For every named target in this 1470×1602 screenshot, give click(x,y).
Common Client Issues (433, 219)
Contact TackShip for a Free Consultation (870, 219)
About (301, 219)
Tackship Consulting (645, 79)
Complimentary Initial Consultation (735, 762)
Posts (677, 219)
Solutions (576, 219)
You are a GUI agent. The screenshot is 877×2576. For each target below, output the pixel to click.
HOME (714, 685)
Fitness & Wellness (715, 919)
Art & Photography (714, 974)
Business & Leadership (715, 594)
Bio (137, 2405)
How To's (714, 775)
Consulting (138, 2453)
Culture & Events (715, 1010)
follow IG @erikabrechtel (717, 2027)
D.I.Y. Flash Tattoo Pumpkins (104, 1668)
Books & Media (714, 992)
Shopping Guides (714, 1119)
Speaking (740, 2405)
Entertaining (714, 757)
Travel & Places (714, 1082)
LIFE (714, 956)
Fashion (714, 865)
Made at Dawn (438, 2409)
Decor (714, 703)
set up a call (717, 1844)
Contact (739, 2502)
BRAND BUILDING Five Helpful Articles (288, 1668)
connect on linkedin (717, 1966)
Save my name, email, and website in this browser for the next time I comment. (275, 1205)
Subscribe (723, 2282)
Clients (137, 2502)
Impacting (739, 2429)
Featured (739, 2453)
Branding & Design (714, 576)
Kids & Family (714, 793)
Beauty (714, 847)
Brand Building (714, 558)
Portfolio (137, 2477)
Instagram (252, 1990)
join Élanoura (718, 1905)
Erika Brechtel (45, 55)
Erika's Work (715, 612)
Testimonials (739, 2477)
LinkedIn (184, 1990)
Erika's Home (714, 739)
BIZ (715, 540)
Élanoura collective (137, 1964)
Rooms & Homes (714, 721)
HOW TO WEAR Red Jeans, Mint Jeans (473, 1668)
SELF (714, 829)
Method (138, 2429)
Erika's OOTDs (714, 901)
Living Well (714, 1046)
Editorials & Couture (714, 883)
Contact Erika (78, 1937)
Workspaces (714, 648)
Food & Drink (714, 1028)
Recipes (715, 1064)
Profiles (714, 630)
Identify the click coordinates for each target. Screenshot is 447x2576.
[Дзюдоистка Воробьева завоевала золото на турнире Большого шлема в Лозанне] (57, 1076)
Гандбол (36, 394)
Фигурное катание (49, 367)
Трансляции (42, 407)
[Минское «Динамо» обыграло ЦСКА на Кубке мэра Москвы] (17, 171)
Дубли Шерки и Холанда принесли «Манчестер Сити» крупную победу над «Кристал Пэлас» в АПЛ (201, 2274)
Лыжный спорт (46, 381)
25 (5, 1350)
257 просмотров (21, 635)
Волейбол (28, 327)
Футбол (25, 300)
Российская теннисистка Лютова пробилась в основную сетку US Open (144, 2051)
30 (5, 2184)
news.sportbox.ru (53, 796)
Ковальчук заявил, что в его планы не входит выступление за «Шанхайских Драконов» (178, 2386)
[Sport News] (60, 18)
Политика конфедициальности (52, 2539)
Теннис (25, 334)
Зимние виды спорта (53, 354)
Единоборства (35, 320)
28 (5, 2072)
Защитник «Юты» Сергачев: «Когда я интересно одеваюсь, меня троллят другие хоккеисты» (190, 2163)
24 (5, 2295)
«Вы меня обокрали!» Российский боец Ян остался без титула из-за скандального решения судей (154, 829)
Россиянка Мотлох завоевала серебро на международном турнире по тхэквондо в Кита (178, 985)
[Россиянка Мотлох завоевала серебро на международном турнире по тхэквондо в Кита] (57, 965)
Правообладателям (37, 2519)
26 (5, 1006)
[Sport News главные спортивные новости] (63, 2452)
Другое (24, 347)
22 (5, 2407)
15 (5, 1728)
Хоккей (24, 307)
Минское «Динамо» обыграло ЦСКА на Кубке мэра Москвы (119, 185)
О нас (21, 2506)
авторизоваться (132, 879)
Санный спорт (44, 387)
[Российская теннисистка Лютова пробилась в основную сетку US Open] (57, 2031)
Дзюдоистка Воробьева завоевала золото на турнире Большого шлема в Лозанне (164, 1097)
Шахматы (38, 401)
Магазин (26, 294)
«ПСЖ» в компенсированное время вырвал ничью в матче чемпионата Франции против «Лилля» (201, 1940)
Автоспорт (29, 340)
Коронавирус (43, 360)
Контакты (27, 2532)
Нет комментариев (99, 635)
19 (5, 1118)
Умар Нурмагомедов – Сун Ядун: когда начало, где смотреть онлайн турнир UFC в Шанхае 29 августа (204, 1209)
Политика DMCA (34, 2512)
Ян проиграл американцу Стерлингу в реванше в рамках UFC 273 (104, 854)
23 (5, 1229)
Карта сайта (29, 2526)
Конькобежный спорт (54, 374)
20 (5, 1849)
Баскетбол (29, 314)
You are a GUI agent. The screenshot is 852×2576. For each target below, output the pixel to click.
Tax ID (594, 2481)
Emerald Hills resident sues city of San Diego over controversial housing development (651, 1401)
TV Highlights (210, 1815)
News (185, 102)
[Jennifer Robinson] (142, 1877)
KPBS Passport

◆ **Problem to work on**:
What lines in the listing above hold the string "золото"? List them.

◆ **Written solution**:
[Дзюдоистка Воробьева завоевала золото на турнире Большого шлема в Лозанне] (57, 1076)
Дзюдоистка Воробьева завоевала золото на турнире Большого шлема в Лозанне (164, 1097)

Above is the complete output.